§ Exercices à réaliser:
1. Répondez aux questions suivantes à partir de l'article sur le climat :
(a) Dans 25 ans, de combien de degrés Celsius la température moyenne annuelle du Bas-Saint-Laurent aura-t-elle encore augmenté ?
(b) Combien de scientifiques, experts et chercheurs le consortium Ouranos regroupe-t-il ?
(c) Combien de jours de moins par année avec de la neige au sol les modèles prédisent-ils ?
2. Reproduisez, s'il vous plaît, le passage de l'article sur le climat compris entre « Le Consortium sur » et « migreront du sud. », bornes incluses.

§ Extrait choisi:
Le climat bouleverse déjà l’Est-du-Québec
L’UPA et de nombreux scientifiques inquiets de la situation
Dans 25 ans, le climat du Bas-Saint-Laurent sera méconnaissable. La température moyenne annuelle de la région aura encore augmenté de 2,8 degrés Celsius. Fini les longs hivers, les printemps seront hâtifs et pluvieux, les étés chauds et secs, tandis que l’automne arrivera de plus en plus tard.
Le Consortium sur la climatologie et l’adaptation aux changements climatiques, Ouranos, regroupe plus de 450 scientifiques, experts et chercheurs de différentes disciplines. Leurs conclusions sont alarmantes. Les impacts de ces changements sur l’environnement et l’agriculture seront majeurs.
Avec la hausse des températures, en 2050, plus rien ne sera comme avant. Les hivers seront plus courts, plus chauds, avec beaucoup moins de neige et de nombreuses périodes de dégel.
Les modèles prédisent 40 jours de moins par année avec de la neige au sol, ce qui mettra en péril la survie de plantes comme les petits fruits ou les fourrages.
Les chercheurs estiment aussi que les insectes ravageurs résisteront mieux aux hivers, sans compter ceux qui migreront du sud.
Grande part de risques
« Les changements climatiques impliquent certains effets positifs, comme l’allongement de la saison de culture, mais aussi une grande part de risques. Il y aura davantage d’extrêmes : des chaleurs, des
pluies intenses, des redoux. Ces phénomènes vont avoir des effets négatifs », estime la coordonnatrice scientifique pour Ouranos, Anne Blondlot.

§ Données:
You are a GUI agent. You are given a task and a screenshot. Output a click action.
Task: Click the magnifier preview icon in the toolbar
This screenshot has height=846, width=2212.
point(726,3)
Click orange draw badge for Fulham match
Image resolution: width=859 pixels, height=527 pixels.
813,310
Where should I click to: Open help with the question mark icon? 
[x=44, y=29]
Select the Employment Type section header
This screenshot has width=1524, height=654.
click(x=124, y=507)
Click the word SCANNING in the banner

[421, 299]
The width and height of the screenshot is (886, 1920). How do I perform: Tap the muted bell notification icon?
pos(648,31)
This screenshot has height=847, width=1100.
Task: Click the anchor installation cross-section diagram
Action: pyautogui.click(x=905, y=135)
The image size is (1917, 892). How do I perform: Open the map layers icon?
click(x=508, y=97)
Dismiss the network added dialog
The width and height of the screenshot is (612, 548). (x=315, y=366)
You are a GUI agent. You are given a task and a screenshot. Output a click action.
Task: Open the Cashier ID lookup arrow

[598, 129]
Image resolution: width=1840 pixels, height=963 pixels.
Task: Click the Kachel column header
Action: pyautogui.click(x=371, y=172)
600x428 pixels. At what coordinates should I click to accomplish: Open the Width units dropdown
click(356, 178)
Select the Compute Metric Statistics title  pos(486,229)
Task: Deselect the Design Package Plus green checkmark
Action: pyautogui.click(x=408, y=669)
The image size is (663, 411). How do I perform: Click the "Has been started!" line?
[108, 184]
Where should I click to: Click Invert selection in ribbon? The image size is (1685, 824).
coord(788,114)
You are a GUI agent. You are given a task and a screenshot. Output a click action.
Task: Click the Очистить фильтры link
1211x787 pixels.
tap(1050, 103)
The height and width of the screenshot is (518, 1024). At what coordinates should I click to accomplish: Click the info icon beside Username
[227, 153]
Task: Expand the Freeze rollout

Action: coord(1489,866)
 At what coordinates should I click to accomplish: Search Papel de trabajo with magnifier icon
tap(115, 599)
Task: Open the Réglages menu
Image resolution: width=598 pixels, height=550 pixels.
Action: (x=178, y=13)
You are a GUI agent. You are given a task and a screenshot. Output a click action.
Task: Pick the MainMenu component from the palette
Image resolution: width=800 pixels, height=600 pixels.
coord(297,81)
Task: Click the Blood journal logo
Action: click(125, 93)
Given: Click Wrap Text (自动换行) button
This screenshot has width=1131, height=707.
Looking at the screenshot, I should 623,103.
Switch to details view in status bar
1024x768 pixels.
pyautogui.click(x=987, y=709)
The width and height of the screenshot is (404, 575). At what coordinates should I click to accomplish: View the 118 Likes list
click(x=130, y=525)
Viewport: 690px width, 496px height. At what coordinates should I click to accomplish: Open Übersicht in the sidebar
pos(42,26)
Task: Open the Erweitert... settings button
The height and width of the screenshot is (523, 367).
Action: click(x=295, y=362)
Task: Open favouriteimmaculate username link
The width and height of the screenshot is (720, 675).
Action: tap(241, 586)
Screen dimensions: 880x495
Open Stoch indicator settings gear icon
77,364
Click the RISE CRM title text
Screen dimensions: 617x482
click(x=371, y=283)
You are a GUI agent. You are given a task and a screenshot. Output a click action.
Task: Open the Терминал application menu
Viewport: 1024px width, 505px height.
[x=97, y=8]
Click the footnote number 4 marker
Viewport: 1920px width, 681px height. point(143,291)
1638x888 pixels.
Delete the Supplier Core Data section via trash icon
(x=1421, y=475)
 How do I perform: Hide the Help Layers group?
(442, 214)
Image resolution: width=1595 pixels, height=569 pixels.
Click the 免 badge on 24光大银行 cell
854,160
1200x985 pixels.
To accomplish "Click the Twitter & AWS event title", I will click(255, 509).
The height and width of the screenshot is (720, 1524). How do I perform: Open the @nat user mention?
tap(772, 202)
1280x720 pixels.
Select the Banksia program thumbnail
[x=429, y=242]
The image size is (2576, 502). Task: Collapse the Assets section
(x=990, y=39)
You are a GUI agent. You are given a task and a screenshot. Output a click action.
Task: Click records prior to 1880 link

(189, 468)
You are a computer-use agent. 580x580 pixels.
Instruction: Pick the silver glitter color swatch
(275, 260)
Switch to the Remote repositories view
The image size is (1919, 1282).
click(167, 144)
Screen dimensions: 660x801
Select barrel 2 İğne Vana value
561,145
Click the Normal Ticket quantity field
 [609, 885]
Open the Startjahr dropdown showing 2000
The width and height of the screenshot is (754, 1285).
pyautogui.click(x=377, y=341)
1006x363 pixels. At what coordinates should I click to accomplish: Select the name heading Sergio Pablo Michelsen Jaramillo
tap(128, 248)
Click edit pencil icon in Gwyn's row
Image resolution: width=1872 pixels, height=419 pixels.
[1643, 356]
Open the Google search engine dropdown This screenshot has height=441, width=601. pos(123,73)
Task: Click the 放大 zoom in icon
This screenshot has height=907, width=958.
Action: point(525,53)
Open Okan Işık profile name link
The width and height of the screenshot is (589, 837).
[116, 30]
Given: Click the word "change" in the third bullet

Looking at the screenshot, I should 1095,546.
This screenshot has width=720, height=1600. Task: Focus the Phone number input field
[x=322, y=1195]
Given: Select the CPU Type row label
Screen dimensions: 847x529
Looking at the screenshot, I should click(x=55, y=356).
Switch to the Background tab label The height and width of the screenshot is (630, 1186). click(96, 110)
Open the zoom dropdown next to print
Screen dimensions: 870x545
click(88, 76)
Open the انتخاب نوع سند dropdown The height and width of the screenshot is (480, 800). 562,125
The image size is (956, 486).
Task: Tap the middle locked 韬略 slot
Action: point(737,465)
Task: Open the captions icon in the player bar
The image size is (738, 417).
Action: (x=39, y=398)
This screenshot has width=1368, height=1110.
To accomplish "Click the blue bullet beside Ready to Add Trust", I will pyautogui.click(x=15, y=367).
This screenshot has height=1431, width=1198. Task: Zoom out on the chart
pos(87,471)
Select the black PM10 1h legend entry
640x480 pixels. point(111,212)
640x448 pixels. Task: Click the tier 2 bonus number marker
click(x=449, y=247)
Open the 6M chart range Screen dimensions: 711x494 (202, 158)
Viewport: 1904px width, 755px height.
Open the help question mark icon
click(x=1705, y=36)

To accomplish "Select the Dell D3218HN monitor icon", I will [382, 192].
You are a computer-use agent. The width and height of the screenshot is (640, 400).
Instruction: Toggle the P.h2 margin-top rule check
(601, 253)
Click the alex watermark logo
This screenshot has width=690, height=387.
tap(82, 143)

§ Corrigé des exercices:
1.
(a) 2,8 degrés Celsius
(b) Plus de 450
(c) 40 jours

2.
Le Consortium sur la climatologie et l’adaptation aux changements climatiques, Ouranos, regroupe plus de 450 scientifiques, experts et chercheurs de différentes disciplines. Leurs conclusions sont alarmantes. Les impacts de ces changements sur l’environnement et l’agriculture seront majeurs.
Avec la hausse des températures, en 2050, plus rien ne sera comme avant. Les hivers seront plus courts, plus chauds, avec beaucoup moins de neige et de nombreuses périodes de dégel.
Les modèles prédisent 40 jours de moins par année avec de la neige au sol, ce qui mettra en péril la survie de plantes comme les petits fruits ou les fourrages.
Les chercheurs estiment aussi que les insectes ravageurs résisteront mieux aux hivers, sans compter ceux qui migreront du sud.